Но и осёкся. Молодайка-барышня, дрожа, плача и прижимая ребёнка, шепчет в трепете, безнадёжно и глухо:
— Куда ж мне теперь? Я сирота… И ещё ребёнок… Я не виновата!.. Теперь хоть убивайте — мне всё равно… Чем я буду жить. И моя мать-старуха? Отвернулись от меня… все… муж… что приезжал сюда… бросил… Обобрал и… бросил… мать прокляла, выгнала. Я не виновата. Примите меня к себе, землячки мои… Я буду работать с вами. Или… или убейте меня тут же… мне всё равно.
Дрогает громада. Гудит уже в один голос:
— Зачем убивать? Мы не звери какие.
А в жёлтом зное льётся раскатистый весёлый грохот:
— Ну и дьяволы эти наши бабы! Наврут с три короба, а ты разбирай, верь! Какая ж, скажем, Зинка — контрыволюция? В чём душа держится.
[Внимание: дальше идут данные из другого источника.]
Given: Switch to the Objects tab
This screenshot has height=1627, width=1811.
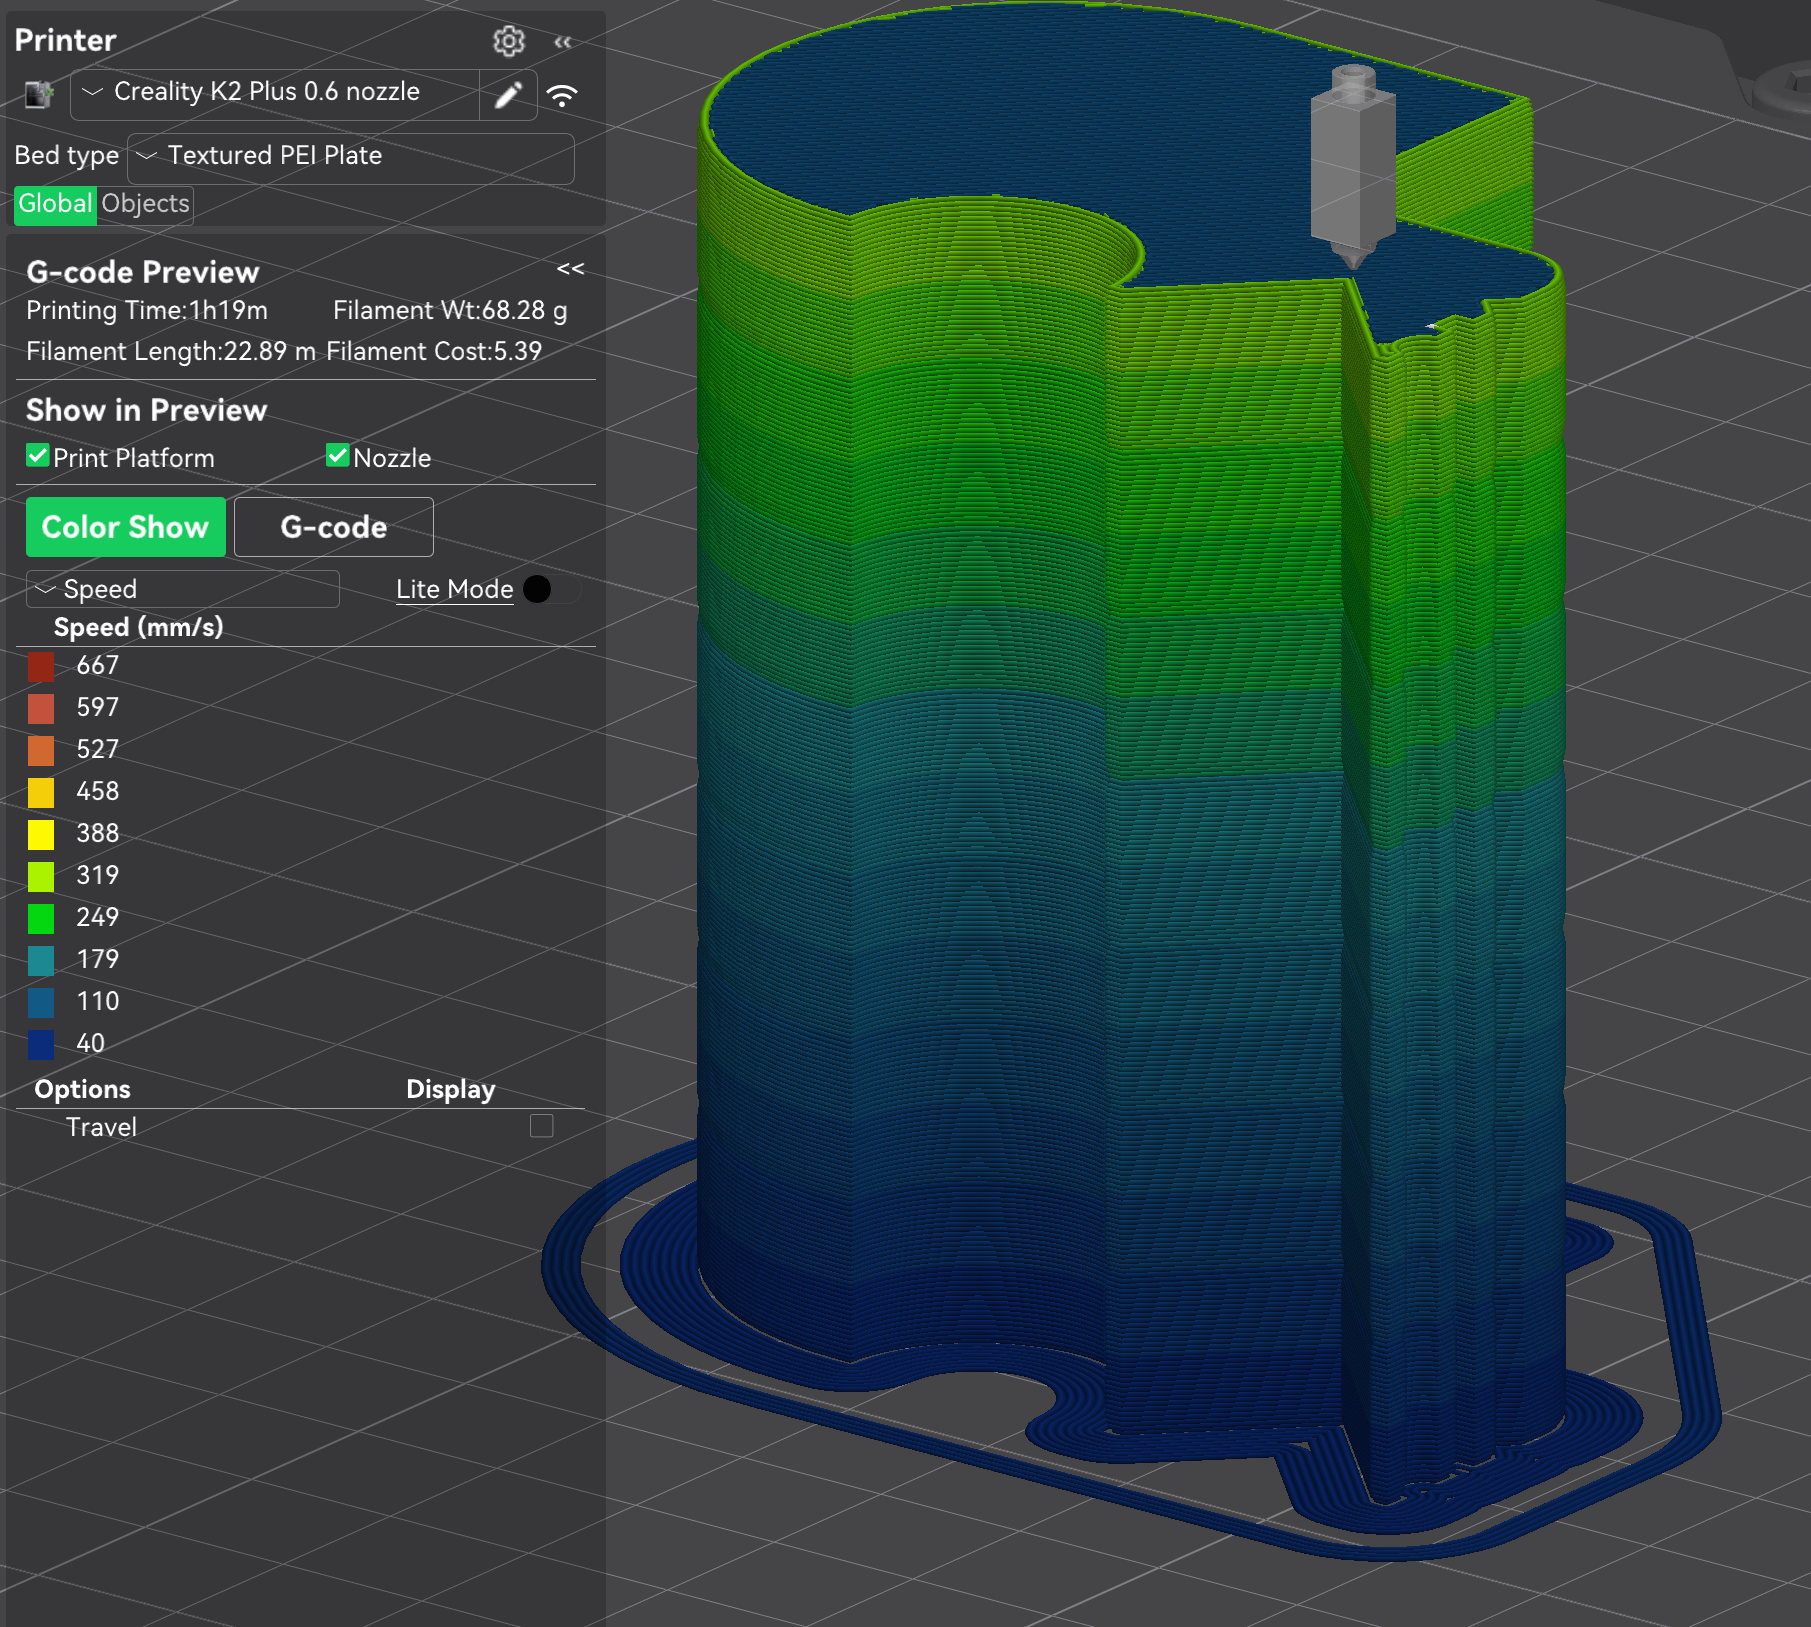Looking at the screenshot, I should click(145, 204).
Куды ей губить нашего брата — она сама на ладан дышит.
А Зина дрожит — не то от радости, не то от жути.
— Вот… ребёночек… — глотает она солёные слёзы. — Родненькие мои… ребёночек-то — мой!
Мальчик уакает, барахтается в кружевных пеленах.
— Вот грех-то! — сокрушаются бородачи. — Мы знаем, сердешная, что твой. Да глупы бабы шалтают разные глупости, будто антихрист это народился.
И бородачи, улыбаясь, тянутся к мальчику корузными руками.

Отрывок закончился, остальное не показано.